You can see that in my blog’s Open Forum on the topic, where for example, Gwyneth Llewelyn observes, “I find it amusing but perhaps educational to see how freely people rip off MP3 or movies or applications or games, without thinking twice that they are effectively violating other people's copyrights... but in SL, they suddenly understand what ‘content piracy’ is all about!”

In coming months, Linden Lab promises to implement Creative Commons licensing, creation date watermarks, and other tools which enable Resident creators to make more plain which content they created, and when, and what compensation they expect in return, for its use. Perhaps those features will be enough to restore the confidence of those who felt most threatened by CopyBot; perhaps by then, for one reason or another, it won’t matter.

As for libsecondlife, a group widely admired for its hacking skills, they are now anathema with many who depend on the creation of SL fashion and other content for their livelihood. “Some are just plain scared,” LibSL member Baba Yamamoto tells me. “Some hate us… we've had people leave the group because of the reaction their friends had… we've been banned outright from what sounds like half of Second Life, if you believe the forums.”

But Baba still sees a positive outcome in all this.

“I tried my best to explain what CopyBot is, and why it's inevitable,” he says. They regret making the technology freely available, he insists, but do not regret “the exposure of the problem we face because of it. CopyBot does nothing that an open source client couldn’t do. It deals with only what the clients are sent.”  In other words, while CopyBot may have been obliterated from the world, the fact still remains that computer graphics which are visible over the Internet are, by their very nature, copyable.

“We learned from CopyBot," Baba says, "to be more careful with what we release publicly.
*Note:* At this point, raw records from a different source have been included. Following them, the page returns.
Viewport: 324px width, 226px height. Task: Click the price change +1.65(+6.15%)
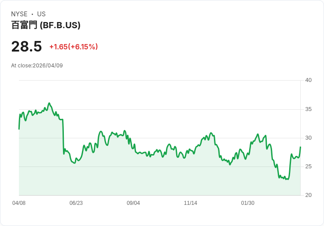pos(74,47)
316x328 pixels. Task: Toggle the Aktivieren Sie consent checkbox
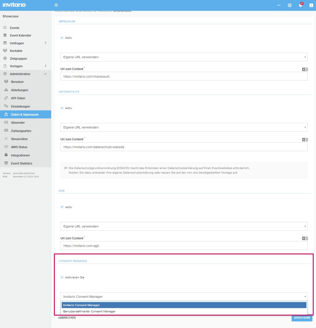click(62, 277)
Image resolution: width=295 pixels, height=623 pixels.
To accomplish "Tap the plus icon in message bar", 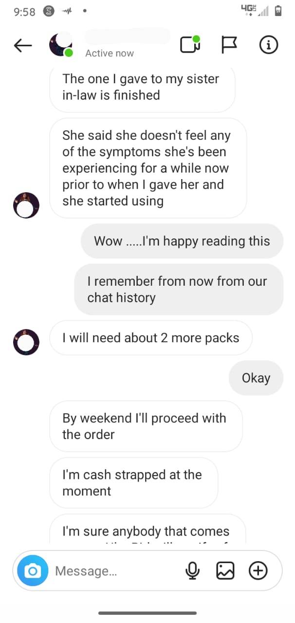I will click(x=258, y=570).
The problem is that we are open source and our source code is public.”  As with Eddie Stryker, it strikes me that Baba Yamamoto doesn’t seem emotionally engaged by the controversy, evincing a programmers’ fixation with the reality that code makes law— but an emotional indifference to the furor it caused. I suggest as much to him.

“Personally I'm not upset by CopyBot,” he acknowledges. “I can’t speak for other [libsecondlife members]. “I wish we had done it a bit differently, but I feel this outcome was inevitable. We may come off a bit worse than if we had done it differently, but I don’t think we could prevent it.”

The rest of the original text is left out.